• What to produce: Return every one of the following records verbatim, reproducing each line without any alteration.

....

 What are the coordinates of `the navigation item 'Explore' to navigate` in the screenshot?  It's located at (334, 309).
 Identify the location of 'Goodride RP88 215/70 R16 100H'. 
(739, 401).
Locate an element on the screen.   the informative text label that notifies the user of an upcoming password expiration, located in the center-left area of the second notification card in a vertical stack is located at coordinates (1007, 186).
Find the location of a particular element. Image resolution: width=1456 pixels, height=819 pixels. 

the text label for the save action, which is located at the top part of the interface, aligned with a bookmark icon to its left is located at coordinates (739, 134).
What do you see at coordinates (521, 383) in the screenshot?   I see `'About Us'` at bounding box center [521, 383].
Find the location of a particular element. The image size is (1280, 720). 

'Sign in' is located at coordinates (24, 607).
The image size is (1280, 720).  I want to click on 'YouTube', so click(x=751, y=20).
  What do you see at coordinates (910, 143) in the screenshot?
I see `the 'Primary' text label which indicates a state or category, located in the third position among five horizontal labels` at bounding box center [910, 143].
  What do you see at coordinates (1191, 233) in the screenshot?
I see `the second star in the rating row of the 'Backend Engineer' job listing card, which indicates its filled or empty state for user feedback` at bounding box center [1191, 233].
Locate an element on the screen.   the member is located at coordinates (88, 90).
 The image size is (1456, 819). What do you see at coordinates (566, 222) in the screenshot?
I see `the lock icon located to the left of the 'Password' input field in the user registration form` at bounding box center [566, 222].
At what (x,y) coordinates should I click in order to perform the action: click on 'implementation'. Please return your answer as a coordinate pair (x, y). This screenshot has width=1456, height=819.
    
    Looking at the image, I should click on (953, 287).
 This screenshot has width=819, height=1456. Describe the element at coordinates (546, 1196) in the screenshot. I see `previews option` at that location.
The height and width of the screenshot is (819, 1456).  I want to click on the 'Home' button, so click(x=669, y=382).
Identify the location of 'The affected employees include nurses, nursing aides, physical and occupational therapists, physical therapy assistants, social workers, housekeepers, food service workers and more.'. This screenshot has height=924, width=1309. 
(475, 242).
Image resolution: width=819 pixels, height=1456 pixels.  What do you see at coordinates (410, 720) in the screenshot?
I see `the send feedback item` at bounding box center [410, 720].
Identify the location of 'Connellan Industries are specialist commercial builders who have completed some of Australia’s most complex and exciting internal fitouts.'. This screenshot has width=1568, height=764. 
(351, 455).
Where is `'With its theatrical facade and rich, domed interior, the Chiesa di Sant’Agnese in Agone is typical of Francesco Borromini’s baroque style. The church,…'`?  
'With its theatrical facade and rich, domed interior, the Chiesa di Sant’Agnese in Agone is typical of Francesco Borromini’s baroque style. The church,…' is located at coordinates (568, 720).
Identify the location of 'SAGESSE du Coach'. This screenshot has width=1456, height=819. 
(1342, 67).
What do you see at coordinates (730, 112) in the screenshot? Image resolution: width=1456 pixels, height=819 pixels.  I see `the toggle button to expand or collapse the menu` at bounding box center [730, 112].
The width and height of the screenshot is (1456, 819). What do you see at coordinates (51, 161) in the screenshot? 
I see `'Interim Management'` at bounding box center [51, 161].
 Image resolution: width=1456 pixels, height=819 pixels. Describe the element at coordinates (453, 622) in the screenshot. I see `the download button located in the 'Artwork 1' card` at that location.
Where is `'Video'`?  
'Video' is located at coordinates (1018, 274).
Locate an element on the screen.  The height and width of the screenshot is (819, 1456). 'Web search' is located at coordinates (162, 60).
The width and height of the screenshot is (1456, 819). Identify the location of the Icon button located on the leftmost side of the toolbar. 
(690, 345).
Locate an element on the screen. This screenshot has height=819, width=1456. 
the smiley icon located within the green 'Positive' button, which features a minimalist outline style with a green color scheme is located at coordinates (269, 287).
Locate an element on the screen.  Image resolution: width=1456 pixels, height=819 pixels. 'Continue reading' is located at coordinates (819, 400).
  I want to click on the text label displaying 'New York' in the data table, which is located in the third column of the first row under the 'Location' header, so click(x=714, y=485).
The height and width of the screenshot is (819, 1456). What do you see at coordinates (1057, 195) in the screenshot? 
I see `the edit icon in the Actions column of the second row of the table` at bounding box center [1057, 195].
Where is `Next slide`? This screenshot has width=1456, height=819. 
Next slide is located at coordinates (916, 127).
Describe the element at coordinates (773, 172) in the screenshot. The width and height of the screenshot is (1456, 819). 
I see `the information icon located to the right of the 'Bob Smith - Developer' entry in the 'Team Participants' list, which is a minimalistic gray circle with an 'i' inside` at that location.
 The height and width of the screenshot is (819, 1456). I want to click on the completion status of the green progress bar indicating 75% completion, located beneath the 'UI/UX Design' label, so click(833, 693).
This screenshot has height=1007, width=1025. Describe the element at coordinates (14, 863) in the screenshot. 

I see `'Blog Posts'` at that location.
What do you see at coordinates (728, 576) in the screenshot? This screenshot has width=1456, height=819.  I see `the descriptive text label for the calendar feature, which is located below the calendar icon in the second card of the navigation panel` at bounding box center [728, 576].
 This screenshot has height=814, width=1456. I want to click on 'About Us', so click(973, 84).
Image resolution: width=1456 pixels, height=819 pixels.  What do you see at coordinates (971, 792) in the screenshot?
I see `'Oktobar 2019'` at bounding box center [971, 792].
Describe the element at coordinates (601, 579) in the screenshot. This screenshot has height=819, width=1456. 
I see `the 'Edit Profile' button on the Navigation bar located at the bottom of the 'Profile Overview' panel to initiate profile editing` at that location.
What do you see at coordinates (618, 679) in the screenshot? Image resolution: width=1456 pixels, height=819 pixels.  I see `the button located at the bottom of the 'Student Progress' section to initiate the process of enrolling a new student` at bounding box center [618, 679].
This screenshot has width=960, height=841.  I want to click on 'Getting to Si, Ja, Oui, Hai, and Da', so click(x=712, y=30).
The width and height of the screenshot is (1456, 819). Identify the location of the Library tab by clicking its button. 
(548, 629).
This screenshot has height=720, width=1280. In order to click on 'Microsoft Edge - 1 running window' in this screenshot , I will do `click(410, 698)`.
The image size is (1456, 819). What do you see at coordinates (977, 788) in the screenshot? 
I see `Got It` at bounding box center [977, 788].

....

• Written solution:
 What are the coordinates of `the navigation item 'Explore' to navigate` in the screenshot?  It's located at (334, 309).
 Identify the location of 'Goodride RP88 215/70 R16 100H'. 
(739, 401).
Locate an element on the screen.   the informative text label that notifies the user of an upcoming password expiration, located in the center-left area of the second notification card in a vertical stack is located at coordinates (1007, 186).
Find the location of a particular element. Image resolution: width=1456 pixels, height=819 pixels. 

the text label for the save action, which is located at the top part of the interface, aligned with a bookmark icon to its left is located at coordinates (739, 134).
What do you see at coordinates (521, 383) in the screenshot?   I see `'About Us'` at bounding box center [521, 383].
Find the location of a particular element. The image size is (1280, 720). 

'Sign in' is located at coordinates (24, 607).
The image size is (1280, 720).  I want to click on 'YouTube', so click(x=751, y=20).
  What do you see at coordinates (910, 143) in the screenshot?
I see `the 'Primary' text label which indicates a state or category, located in the third position among five horizontal labels` at bounding box center [910, 143].
  What do you see at coordinates (1191, 233) in the screenshot?
I see `the second star in the rating row of the 'Backend Engineer' job listing card, which indicates its filled or empty state for user feedback` at bounding box center [1191, 233].
Locate an element on the screen.   the member is located at coordinates (88, 90).
 The image size is (1456, 819). What do you see at coordinates (566, 222) in the screenshot?
I see `the lock icon located to the left of the 'Password' input field in the user registration form` at bounding box center [566, 222].
At what (x,y) coordinates should I click in order to perform the action: click on 'implementation'. Please return your answer as a coordinate pair (x, y). This screenshot has width=1456, height=819.
    
    Looking at the image, I should click on (953, 287).
 This screenshot has width=819, height=1456. Describe the element at coordinates (546, 1196) in the screenshot. I see `previews option` at that location.
The height and width of the screenshot is (819, 1456).  I want to click on the 'Home' button, so click(x=669, y=382).
Identify the location of 'The affected employees include nurses, nursing aides, physical and occupational therapists, physical therapy assistants, social workers, housekeepers, food service workers and more.'. This screenshot has height=924, width=1309. 
(475, 242).
Image resolution: width=819 pixels, height=1456 pixels.  What do you see at coordinates (410, 720) in the screenshot?
I see `the send feedback item` at bounding box center [410, 720].
Identify the location of 'Connellan Industries are specialist commercial builders who have completed some of Australia’s most complex and exciting internal fitouts.'. This screenshot has width=1568, height=764. 
(351, 455).
Where is `'With its theatrical facade and rich, domed interior, the Chiesa di Sant’Agnese in Agone is typical of Francesco Borromini’s baroque style. The church,…'`?  
'With its theatrical facade and rich, domed interior, the Chiesa di Sant’Agnese in Agone is typical of Francesco Borromini’s baroque style. The church,…' is located at coordinates (568, 720).
Identify the location of 'SAGESSE du Coach'. This screenshot has width=1456, height=819. 
(1342, 67).
What do you see at coordinates (730, 112) in the screenshot? Image resolution: width=1456 pixels, height=819 pixels.  I see `the toggle button to expand or collapse the menu` at bounding box center [730, 112].
The width and height of the screenshot is (1456, 819). What do you see at coordinates (51, 161) in the screenshot? 
I see `'Interim Management'` at bounding box center [51, 161].
 Image resolution: width=1456 pixels, height=819 pixels. Describe the element at coordinates (453, 622) in the screenshot. I see `the download button located in the 'Artwork 1' card` at that location.
Where is `'Video'`?  
'Video' is located at coordinates (1018, 274).
Locate an element on the screen.  The height and width of the screenshot is (819, 1456). 'Web search' is located at coordinates (162, 60).
The width and height of the screenshot is (1456, 819). Identify the location of the Icon button located on the leftmost side of the toolbar. 
(690, 345).
Locate an element on the screen. This screenshot has height=819, width=1456. 
the smiley icon located within the green 'Positive' button, which features a minimalist outline style with a green color scheme is located at coordinates (269, 287).
Locate an element on the screen.  Image resolution: width=1456 pixels, height=819 pixels. 'Continue reading' is located at coordinates (819, 400).
  I want to click on the text label displaying 'New York' in the data table, which is located in the third column of the first row under the 'Location' header, so click(x=714, y=485).
The height and width of the screenshot is (819, 1456). What do you see at coordinates (1057, 195) in the screenshot? 
I see `the edit icon in the Actions column of the second row of the table` at bounding box center [1057, 195].
Where is `Next slide`? This screenshot has width=1456, height=819. 
Next slide is located at coordinates (916, 127).
Describe the element at coordinates (773, 172) in the screenshot. The width and height of the screenshot is (1456, 819). 
I see `the information icon located to the right of the 'Bob Smith - Developer' entry in the 'Team Participants' list, which is a minimalistic gray circle with an 'i' inside` at that location.
 The height and width of the screenshot is (819, 1456). I want to click on the completion status of the green progress bar indicating 75% completion, located beneath the 'UI/UX Design' label, so click(833, 693).
This screenshot has height=1007, width=1025. Describe the element at coordinates (14, 863) in the screenshot. 

I see `'Blog Posts'` at that location.
What do you see at coordinates (728, 576) in the screenshot? This screenshot has width=1456, height=819.  I see `the descriptive text label for the calendar feature, which is located below the calendar icon in the second card of the navigation panel` at bounding box center [728, 576].
 This screenshot has height=814, width=1456. I want to click on 'About Us', so click(973, 84).
Image resolution: width=1456 pixels, height=819 pixels.  What do you see at coordinates (971, 792) in the screenshot?
I see `'Oktobar 2019'` at bounding box center [971, 792].
Describe the element at coordinates (601, 579) in the screenshot. This screenshot has height=819, width=1456. 
I see `the 'Edit Profile' button on the Navigation bar located at the bottom of the 'Profile Overview' panel to initiate profile editing` at that location.
What do you see at coordinates (618, 679) in the screenshot? Image resolution: width=1456 pixels, height=819 pixels.  I see `the button located at the bottom of the 'Student Progress' section to initiate the process of enrolling a new student` at bounding box center [618, 679].
This screenshot has width=960, height=841.  I want to click on 'Getting to Si, Ja, Oui, Hai, and Da', so click(x=712, y=30).
The width and height of the screenshot is (1456, 819). Identify the location of the Library tab by clicking its button. 
(548, 629).
This screenshot has height=720, width=1280. In order to click on 'Microsoft Edge - 1 running window' in this screenshot , I will do `click(410, 698)`.
The image size is (1456, 819). What do you see at coordinates (977, 788) in the screenshot? 
I see `Got It` at bounding box center [977, 788].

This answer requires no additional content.